▶ EXERCISE INSTRUCTIONS
Starting at the beginning of the records and ending at the line containing "Action: pyautogui.click(x=87, y=17)", with both ends included, write those lines out again with the requests kept, multiplying every coordinate in the answers by 1.2 and rounding to whole numbers, halves up.
===
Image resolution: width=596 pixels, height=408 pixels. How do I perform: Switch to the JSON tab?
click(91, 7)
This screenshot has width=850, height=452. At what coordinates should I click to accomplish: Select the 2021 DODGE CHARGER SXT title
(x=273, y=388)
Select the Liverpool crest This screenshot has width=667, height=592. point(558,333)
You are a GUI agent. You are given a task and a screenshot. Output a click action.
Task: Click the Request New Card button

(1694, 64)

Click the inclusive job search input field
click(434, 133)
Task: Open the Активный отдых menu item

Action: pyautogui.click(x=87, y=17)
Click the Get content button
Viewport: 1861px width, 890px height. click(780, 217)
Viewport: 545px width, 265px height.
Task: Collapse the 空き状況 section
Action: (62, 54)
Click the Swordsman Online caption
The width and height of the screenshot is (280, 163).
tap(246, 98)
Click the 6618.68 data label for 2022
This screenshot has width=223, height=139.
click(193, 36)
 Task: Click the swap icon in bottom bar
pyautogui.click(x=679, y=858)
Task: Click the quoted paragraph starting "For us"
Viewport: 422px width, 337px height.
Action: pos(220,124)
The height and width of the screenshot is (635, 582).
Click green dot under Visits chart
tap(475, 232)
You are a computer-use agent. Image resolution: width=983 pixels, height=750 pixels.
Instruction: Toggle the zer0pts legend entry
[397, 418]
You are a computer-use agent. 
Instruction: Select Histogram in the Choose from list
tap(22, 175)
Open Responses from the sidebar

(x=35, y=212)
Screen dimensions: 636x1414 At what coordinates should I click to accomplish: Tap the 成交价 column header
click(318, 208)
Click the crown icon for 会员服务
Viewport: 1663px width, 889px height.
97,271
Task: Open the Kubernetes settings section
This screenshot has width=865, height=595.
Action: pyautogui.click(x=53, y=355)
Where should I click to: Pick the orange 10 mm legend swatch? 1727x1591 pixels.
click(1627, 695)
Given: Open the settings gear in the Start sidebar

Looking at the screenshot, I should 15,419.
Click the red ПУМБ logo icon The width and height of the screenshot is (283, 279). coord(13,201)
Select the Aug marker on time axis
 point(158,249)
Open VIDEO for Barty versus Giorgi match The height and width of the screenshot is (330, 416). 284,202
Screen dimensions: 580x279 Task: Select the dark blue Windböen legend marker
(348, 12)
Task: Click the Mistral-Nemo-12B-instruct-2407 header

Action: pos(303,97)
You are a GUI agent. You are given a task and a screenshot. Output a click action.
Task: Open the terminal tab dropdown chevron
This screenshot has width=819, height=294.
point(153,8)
===
▶ SOLUTION
Image resolution: width=596 pixels, height=408 pixels. How do I perform: Switch to the JSON tab?
click(109, 8)
This screenshot has width=850, height=452. At what coordinates should I click to accomplish: Select the 2021 DODGE CHARGER SXT title
(x=328, y=466)
Select the Liverpool crest This screenshot has width=667, height=592. point(670,400)
You are a GUI agent. You are given a task and a screenshot. Output a click action.
Task: Click the Request New Card button

(2033, 77)

Click the inclusive job search input field
click(521, 160)
Task: Open the Активный отдых menu item

Action: pyautogui.click(x=104, y=20)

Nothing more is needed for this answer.